Light: A Novel by Eva FigesBallantine Books (Random House), 1989 (Originally Pantheon, 1983)

I found Light on the sidewalk and brought it home on the strength of the back cover blurb, a quote from The New York Times Book Review that says the book is “a luminous prose poem of a novel” and also calls it “unhurried” and “richly descriptive.” I’d never heard of Figes, and have never been particularly interested in Monet, who is the book’s subject (though someone, probably my mom, bought me a copy of Linnea in Monet’s Garden when I was a kid and I remember liking it well enough). Maybe my relative lack of interest in Monet is part of why it took me nearly a week to read this book, despite it being quite short. But I think my slow reading pace also had to do with the style of the narration, which is heavy on the description and not so heavy on plot—which isn’t actually normally a problem for me, but maybe wasn’t the best fit for my current reading mood. Light is the story of a single summer day in 1900 in Monet’s household, and it jumps from character to character—Monet, his second wife, her children and grandchildren, the town priest—but the setting, the house and the verandah and of course the garden, are as central to the story as the people. The book is concerned with light/vision/seeing, not surprisingly, but also with other senses, with sounds and smells too: birdsong, the sound of water flowing, the smell of the earth, of roses, of mint. The descriptions are dense and, often, lovely: I really liked this, about a canvas Monet is working on:

Almost square. A total balance between water and sky. In still water all things are still. Cool colours only, blue fading to mist grey, smooth now, things smudging, trees fading into sky, melting in water (9).

And this:

And even as he was studying the changing light it changed further, the river itself had turned to silver and gold, a moving flood, and now as the sun rose it was as though the overhanging trees could no longer hold it back, the air itself was flooded with light, white and gold, so that nothing was visible but light itself. (26)

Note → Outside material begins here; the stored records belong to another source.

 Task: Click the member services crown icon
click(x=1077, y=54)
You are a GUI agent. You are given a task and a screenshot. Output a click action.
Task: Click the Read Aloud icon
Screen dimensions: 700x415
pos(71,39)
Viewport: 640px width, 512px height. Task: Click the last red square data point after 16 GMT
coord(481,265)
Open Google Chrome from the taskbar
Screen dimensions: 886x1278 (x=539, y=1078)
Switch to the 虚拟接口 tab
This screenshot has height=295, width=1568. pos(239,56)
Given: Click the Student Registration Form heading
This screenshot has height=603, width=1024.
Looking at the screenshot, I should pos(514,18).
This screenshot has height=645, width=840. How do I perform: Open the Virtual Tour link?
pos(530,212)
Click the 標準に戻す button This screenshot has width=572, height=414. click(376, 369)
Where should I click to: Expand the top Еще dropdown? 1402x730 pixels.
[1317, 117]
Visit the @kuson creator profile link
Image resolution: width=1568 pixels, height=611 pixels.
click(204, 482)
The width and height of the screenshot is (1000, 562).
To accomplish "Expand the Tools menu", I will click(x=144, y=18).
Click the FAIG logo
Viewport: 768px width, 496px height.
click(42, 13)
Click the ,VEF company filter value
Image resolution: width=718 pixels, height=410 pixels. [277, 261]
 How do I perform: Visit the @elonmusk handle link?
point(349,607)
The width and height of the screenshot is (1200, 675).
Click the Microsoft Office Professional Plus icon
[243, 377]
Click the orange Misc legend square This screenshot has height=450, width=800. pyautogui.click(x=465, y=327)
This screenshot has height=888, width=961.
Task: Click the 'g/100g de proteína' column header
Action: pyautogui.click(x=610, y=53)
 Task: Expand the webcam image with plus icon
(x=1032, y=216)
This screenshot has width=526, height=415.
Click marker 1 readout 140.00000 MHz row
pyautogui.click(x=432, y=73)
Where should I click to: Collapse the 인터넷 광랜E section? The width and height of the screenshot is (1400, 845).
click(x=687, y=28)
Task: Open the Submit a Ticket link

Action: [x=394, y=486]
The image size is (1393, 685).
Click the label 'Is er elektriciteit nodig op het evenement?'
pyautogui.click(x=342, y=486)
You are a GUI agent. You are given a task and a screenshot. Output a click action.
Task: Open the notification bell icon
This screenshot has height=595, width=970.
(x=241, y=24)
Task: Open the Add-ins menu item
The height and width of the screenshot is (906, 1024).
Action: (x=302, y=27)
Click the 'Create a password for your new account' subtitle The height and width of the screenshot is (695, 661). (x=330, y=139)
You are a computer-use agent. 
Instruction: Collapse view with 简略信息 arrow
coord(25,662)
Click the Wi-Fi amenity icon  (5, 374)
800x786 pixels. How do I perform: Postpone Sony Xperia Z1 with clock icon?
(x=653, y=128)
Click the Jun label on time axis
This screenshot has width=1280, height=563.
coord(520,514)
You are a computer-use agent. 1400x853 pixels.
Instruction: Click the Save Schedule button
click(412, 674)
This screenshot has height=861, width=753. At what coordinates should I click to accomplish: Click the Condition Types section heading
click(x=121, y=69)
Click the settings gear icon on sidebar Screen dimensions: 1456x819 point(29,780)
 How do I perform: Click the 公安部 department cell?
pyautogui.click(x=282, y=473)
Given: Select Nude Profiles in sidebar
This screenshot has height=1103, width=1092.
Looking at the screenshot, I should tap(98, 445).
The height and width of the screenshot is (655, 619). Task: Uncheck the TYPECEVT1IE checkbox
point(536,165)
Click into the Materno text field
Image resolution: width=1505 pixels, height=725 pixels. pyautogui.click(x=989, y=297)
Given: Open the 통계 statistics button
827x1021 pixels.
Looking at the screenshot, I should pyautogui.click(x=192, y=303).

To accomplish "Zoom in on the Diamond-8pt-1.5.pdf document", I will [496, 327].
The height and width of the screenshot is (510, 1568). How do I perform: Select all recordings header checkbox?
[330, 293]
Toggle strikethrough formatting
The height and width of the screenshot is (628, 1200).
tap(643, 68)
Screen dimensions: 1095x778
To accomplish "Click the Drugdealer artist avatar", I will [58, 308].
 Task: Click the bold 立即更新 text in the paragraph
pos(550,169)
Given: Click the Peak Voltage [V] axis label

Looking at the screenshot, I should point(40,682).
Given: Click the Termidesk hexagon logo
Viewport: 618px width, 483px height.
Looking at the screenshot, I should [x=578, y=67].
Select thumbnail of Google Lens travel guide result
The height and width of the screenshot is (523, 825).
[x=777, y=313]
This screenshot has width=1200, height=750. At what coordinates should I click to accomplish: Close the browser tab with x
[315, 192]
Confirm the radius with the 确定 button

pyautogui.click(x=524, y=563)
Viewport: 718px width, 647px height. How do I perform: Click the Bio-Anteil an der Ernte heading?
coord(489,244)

And there are some wonderful passages centered around the grandkids, passages that brilliantly evoke things like the warmth of summer sun or the excitement of getting a red balloon. But, I don’t know, somehow this book wasn’t quite for me, or wasn’t for me right now. Joyce Carol Oates, writing in the The New York Times Book Review (indeed, the same review that the back cover blurb comes from) says that “The parallel with “To the Lighthouse” and “The Waves” is instructive rather than distracting,” but I disagreed: I kept wanting to be re-reading Woolf, instead of reading Figes.